INSTRUCTION A: Format the records between the lines holding "Given: Open the UniRef100_Q41387 hit label" and "Looking at the", inclusive, as a two-column CSV with the columns "request" and "answer". Give one row per request, put each field in quotes, turn line breaks into spaces, and leave out the pictures.

TEXT SEGMENT:
****************************************

Quantum Gas Microscope

In our lab, we are building a quantum gas microscope for ultracold molecules. This is an attempt to bring together our established work on the creation and coherent control of dipolar molecules, with the exquisite spatial resolution and control afforded by recent developments in high-resolution imaging of ultracold atoms in optical lattice

Quantum Simulation with Ultracold Molecules

Our experiment is designed to study large arrays of molecules in periodic potentials, which have been proposed as a highly versatile platform for studying quantum matter. Thanks to the long-range dipole-dipole interactions between heteronuclear molecules and coherent control over rotational states, many different aspects of quantum many-body physics can be studied. Condensed matter theorists propose using molecules in experiments like ours to study topological superfluidity, Chern insulating phases and many-body localisation phenomena, for a review see e.g. Bohn, J. L., et.al Science 357.6355 (2017). Our experiment aims to advance the techniques used to make and manipulate molecules and work towards the study of novel quantum phenomena in a regime beyond the reach of classical computation.

****************************************

DATASET ROWS:
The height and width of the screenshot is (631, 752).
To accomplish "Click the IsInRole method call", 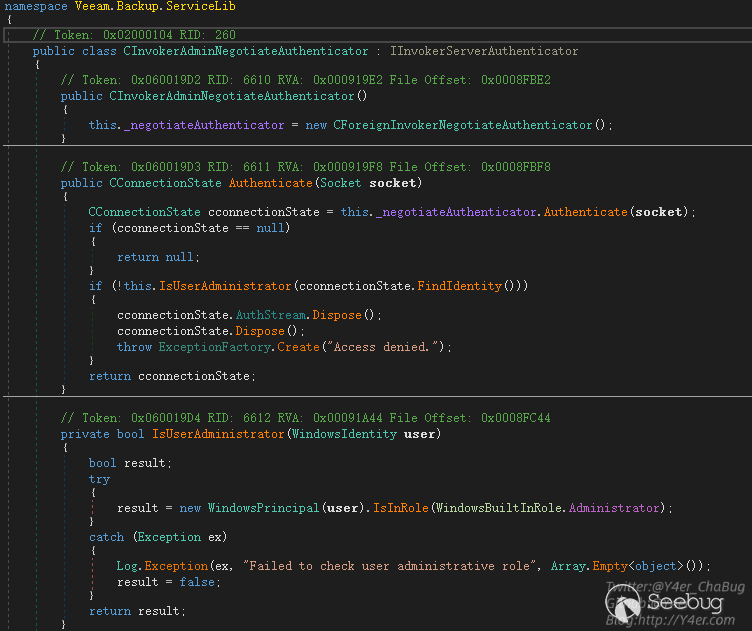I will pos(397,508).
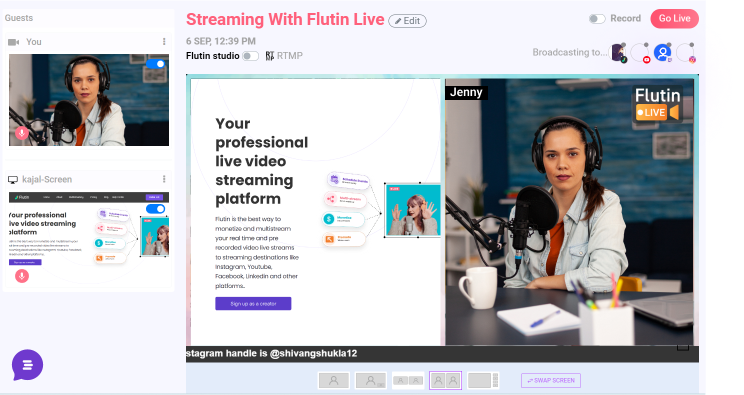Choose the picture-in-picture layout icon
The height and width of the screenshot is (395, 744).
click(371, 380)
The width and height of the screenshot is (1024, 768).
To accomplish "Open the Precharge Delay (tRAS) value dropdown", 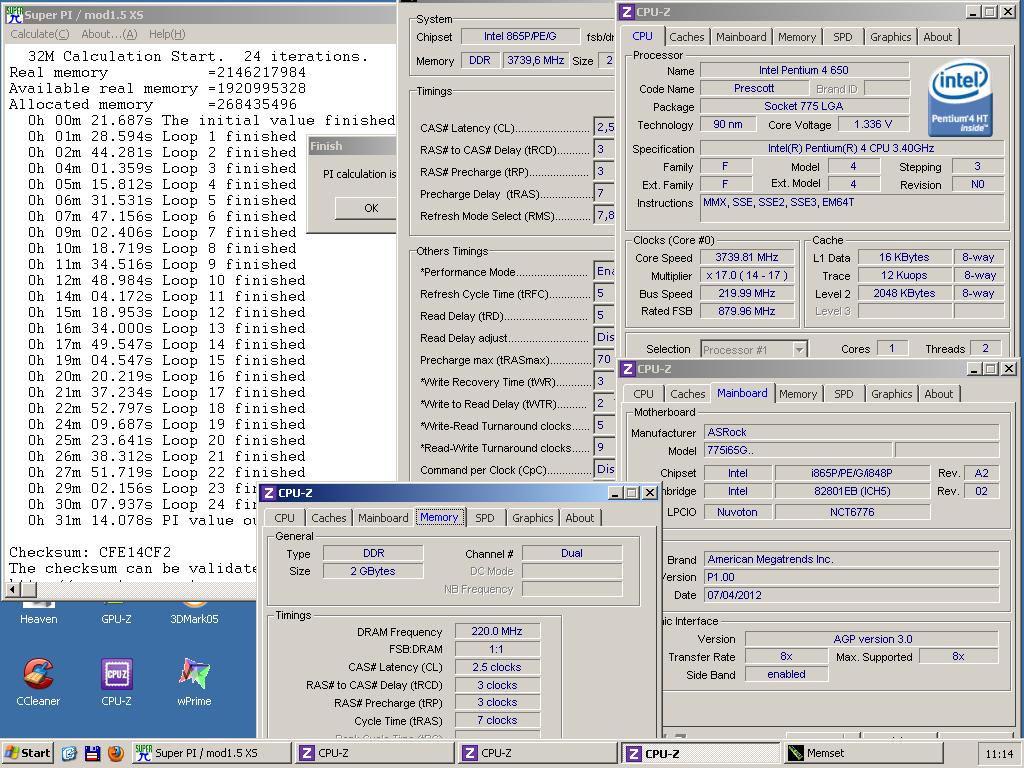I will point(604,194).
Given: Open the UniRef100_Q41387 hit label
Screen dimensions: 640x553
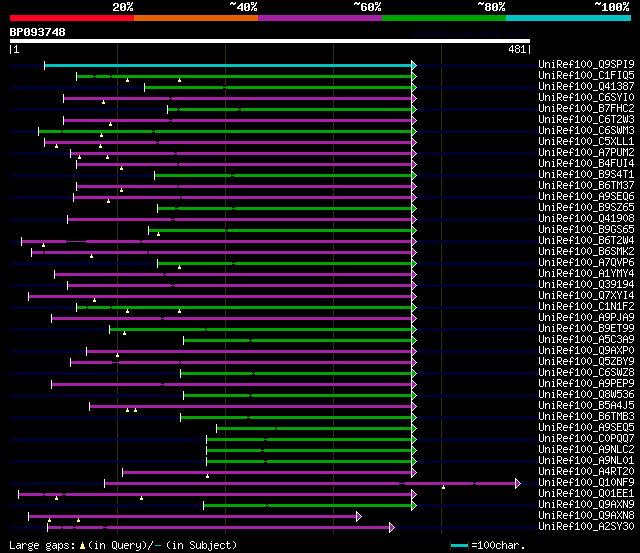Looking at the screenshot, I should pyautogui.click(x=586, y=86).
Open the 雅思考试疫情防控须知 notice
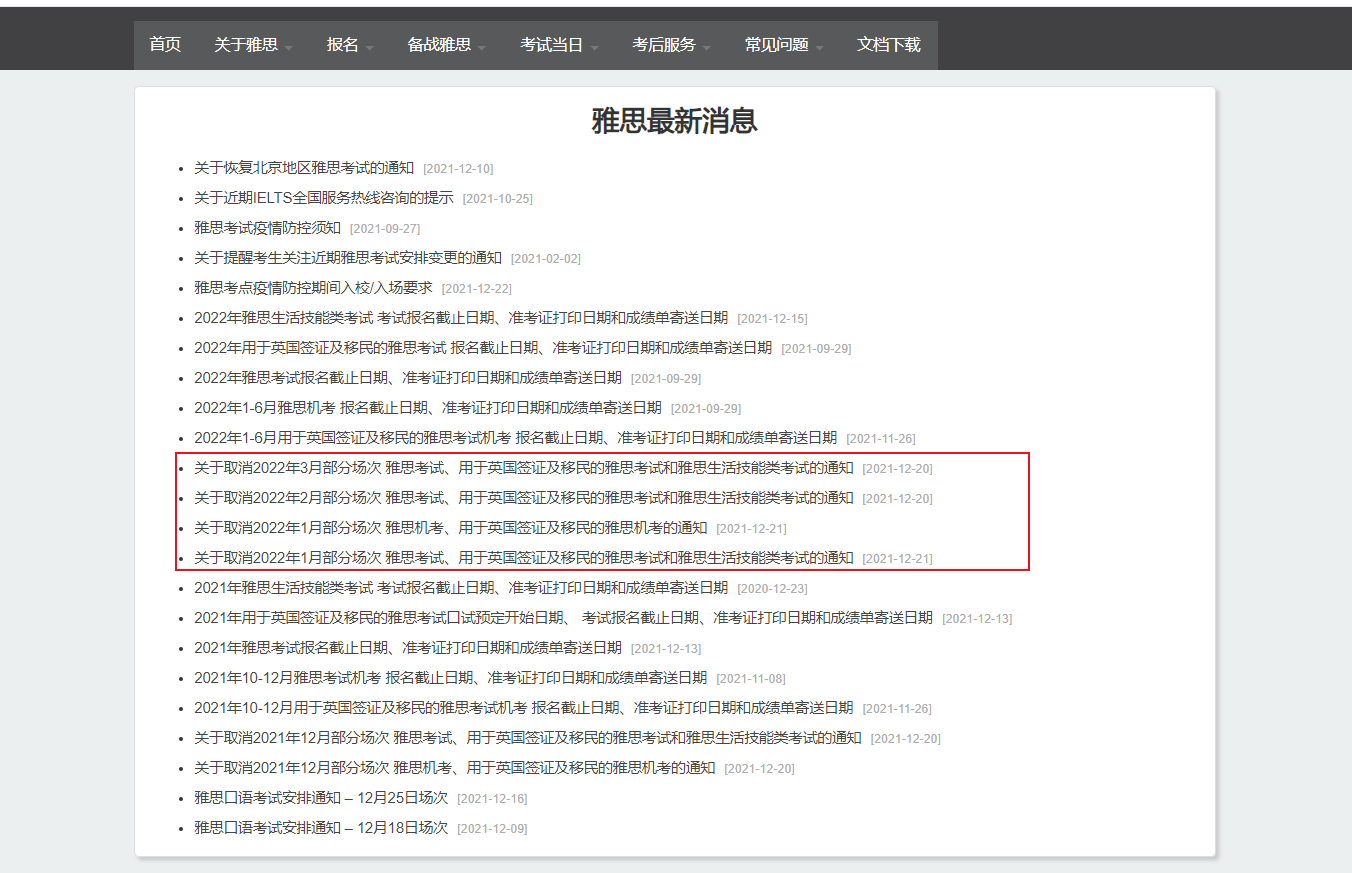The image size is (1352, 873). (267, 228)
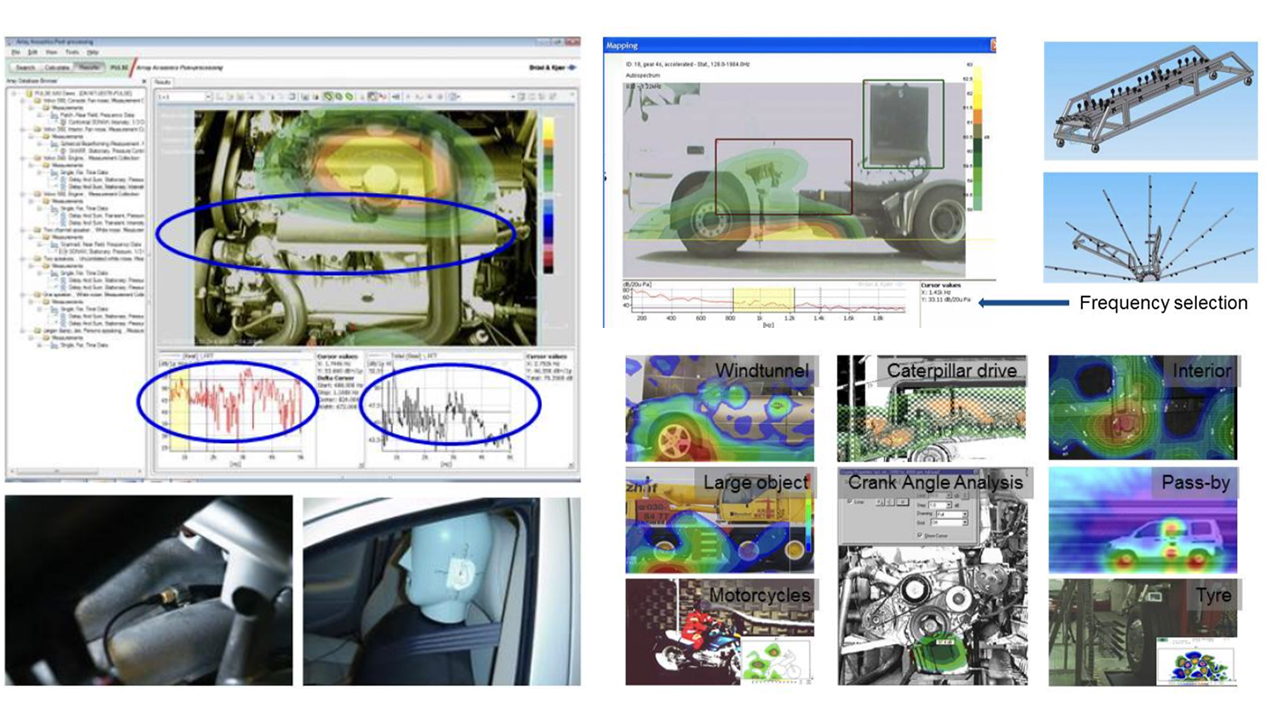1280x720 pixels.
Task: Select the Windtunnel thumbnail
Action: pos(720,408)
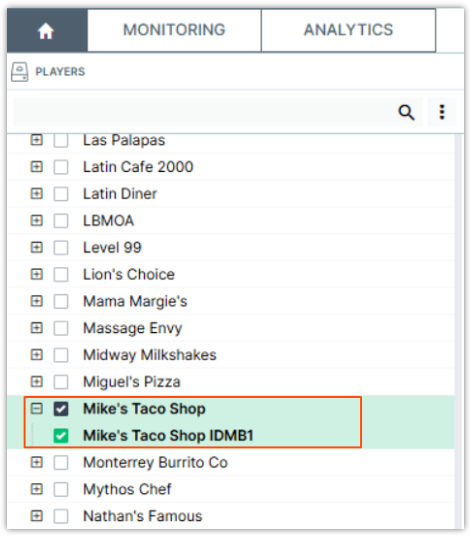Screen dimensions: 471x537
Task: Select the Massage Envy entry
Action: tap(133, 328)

****************************************

INSTRUCTION B: Retype the part of the quantum gas microscope text between "Our experiment is" and "of classical computation.", inclusive.

FINISHED ANSWER A:
request,answer
"Given: Open the UniRef100_Q41387 hit label Screen dimensions: 640x553","Looking at the screenshot, I should pyautogui.click(x=586, y=86)."

FINISHED ANSWER B:
Our experiment is designed to study large arrays of molecules in periodic potentials, which have been proposed as a highly versatile platform for studying quantum matter. Thanks to the long-range dipole-dipole interactions between heteronuclear molecules and coherent control over rotational states, many different aspects of quantum many-body physics can be studied. Condensed matter theorists propose using molecules in experiments like ours to study topological superfluidity, Chern insulating phases and many-body localisation phenomena, for a review see e.g. Bohn, J. L., et.al Science 357.6355 (2017). Our experiment aims to advance the techniques used to make and manipulate molecules and work towards the study of novel quantum phenomena in a regime beyond the reach of classical computation.